The prevalence of osteoporosis, a disease that weakens bones and increases the risk of fractures, is rising alongside an aging global population. Diagnosing this condition typically requires analysis of BMD, most commonly through DXA tests, which can be costly and not widely available. Radiographic images, commonly generated in clinical settings, offer a rich, underutilized dataset for detecting osteoporotic changes in bone structure using less invasive methods.
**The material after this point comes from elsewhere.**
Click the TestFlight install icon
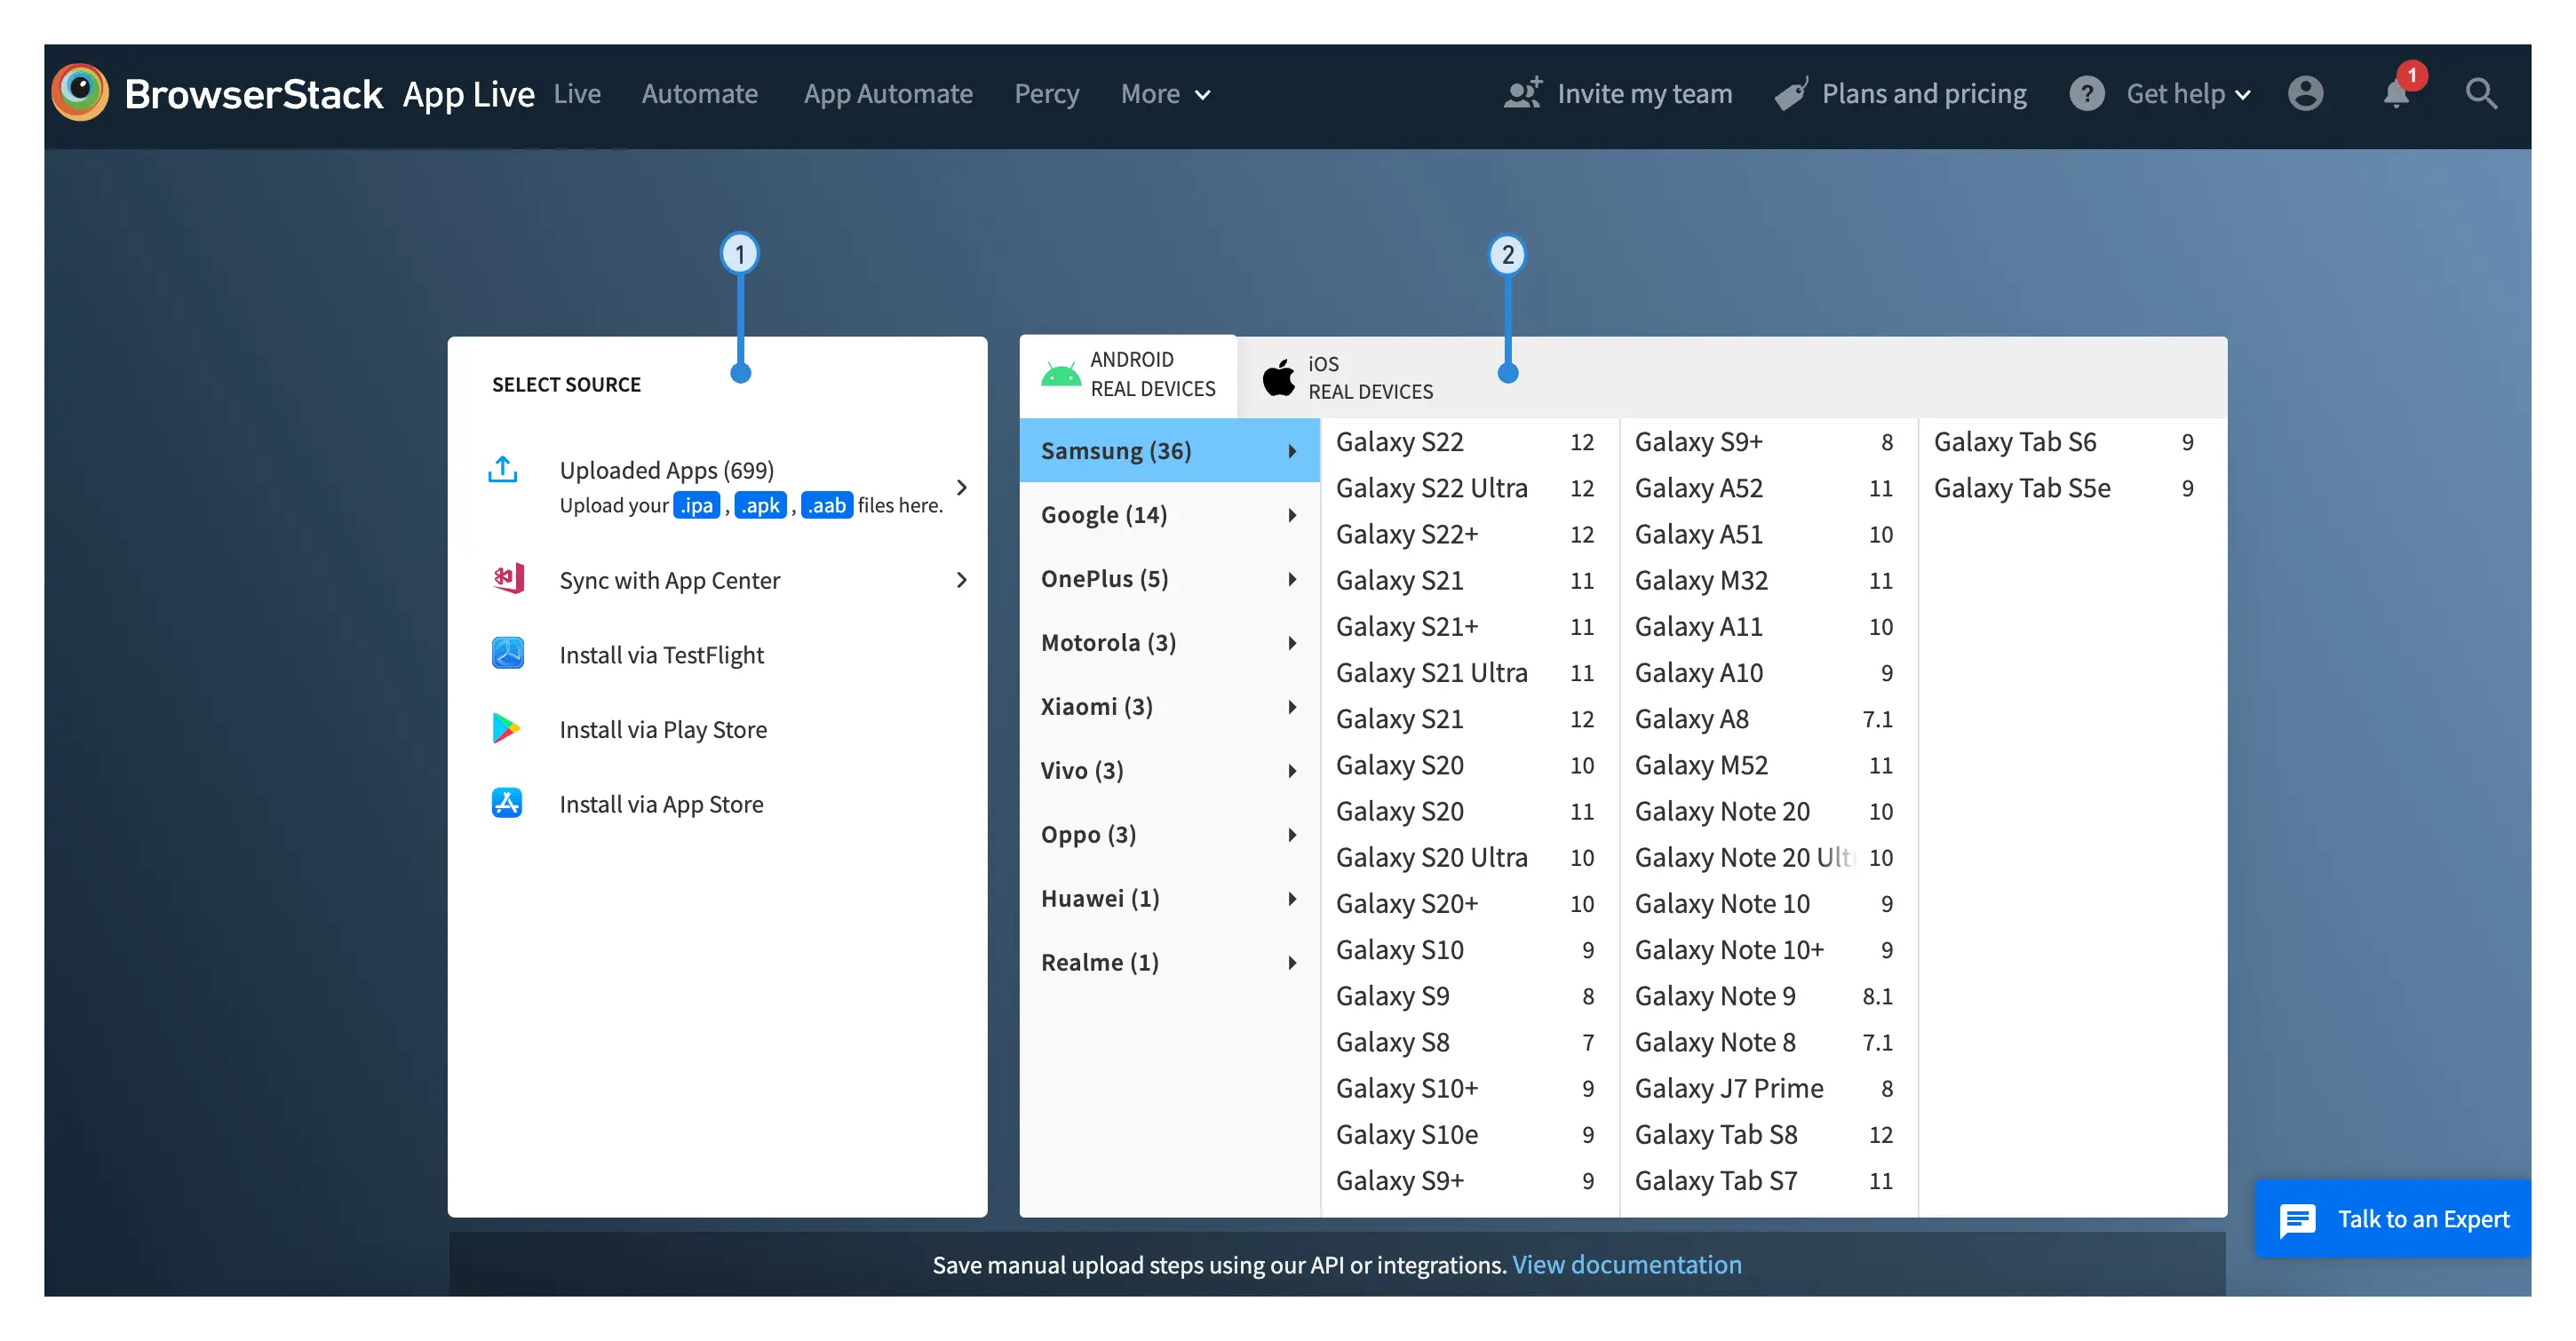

In this study, we explored the potential of using hand X-ray images to determine osteoporosis status by introducing the robust segmentation-for-classification framework and leveraging self-supervised pre-training. Our work has a broader impact because this system could greatly reduce the clinician’s workload by swiftly pinpointing likely positive cases. Moreover, it could improve patient care by detecting osteoporotic cases that might initially go unnoticed, thus prompting clinicians to reconsider initial assessments and address potential diagnostic biases. This approach could also be integrated into routine workflows without significant infrastructure changes, making it adaptable across diverse healthcare environments and resource-constrained regions. Furthermore, the method’s scalability allows for large-scale population screening, which is essential for early detection and prevention strategies.

Although the current study was trained on a relatively small dataset of a few hundred samples, our goal was to demonstrate the feasibility of using peripheral hand X-rays for osteoporosis detection, particularly in settings with limited resources. The limited dataset size poses challenges in fully assessing the model’s generalizability to other populations or imaging modalities, and addressing this constraint is a priority for future work. We plan to expand the dataset to include tens of thousands of unlabeled radiographs, which could enhance performance, strengthen predictive capabilities, and improve clinical applicability. Despite these current limitations, we remain optimistic about the potential of this approach to enable more precise and user-friendly osteoporosis screening methods, which we aim to refine and develop further.